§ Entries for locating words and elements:
• • • • • • •

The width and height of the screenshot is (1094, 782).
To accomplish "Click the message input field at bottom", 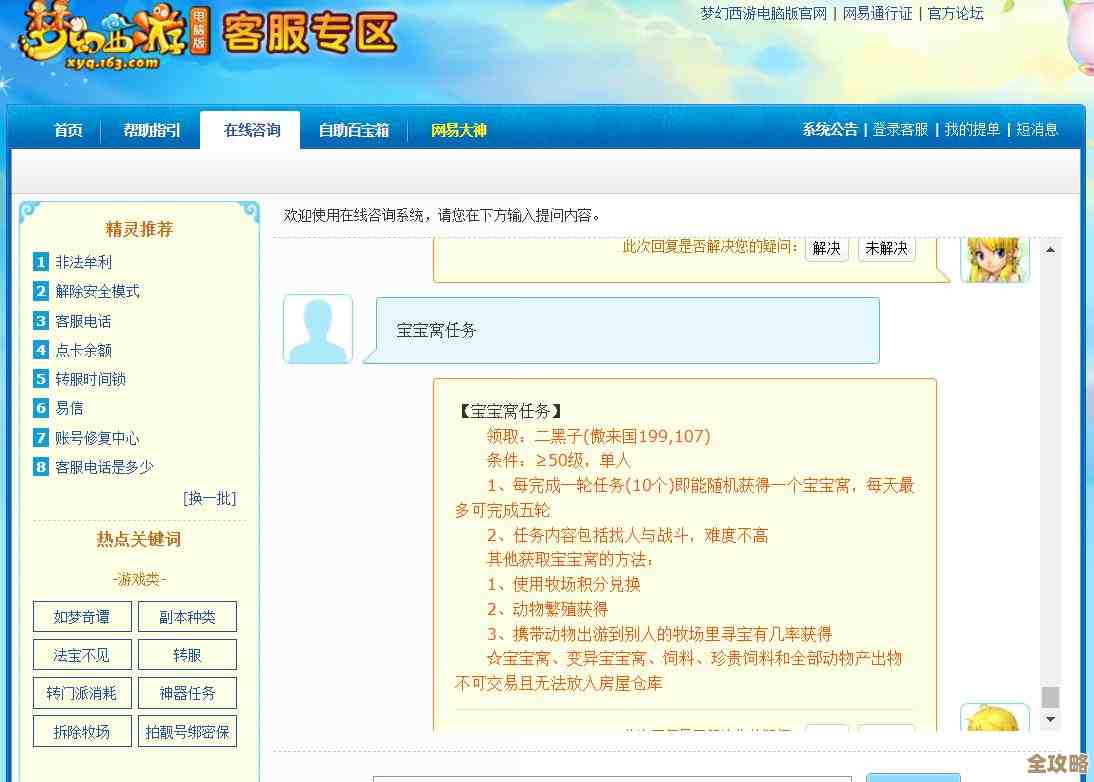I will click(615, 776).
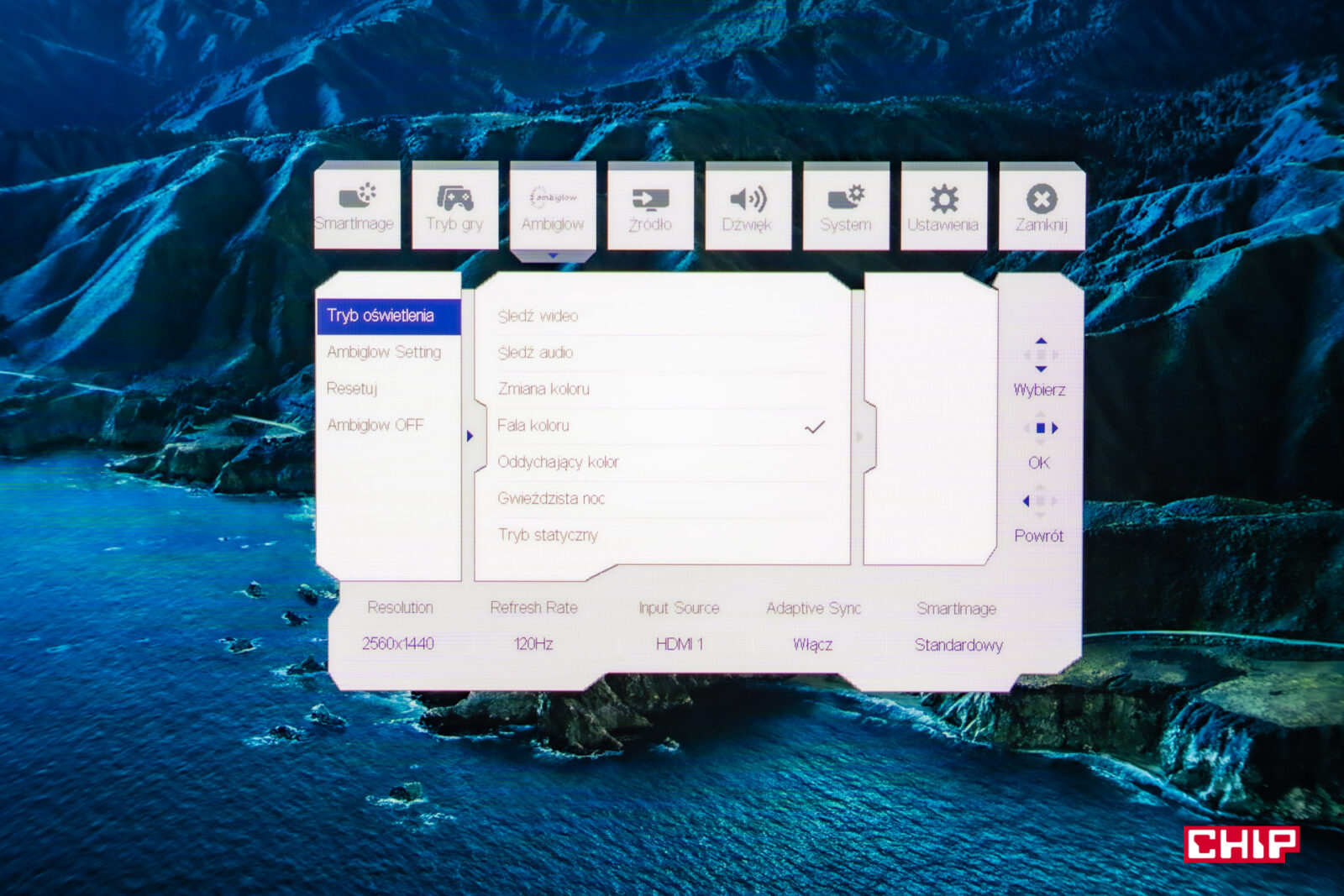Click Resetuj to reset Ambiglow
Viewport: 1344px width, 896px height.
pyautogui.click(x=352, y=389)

• • • • • • •

§ What is expected: Pick out every line in the data above that contains the word "height", and copy each of those lines.

§ Response to the exercise:
The width and height of the screenshot is (1094, 782).
Viewport: 1344px width, 896px height.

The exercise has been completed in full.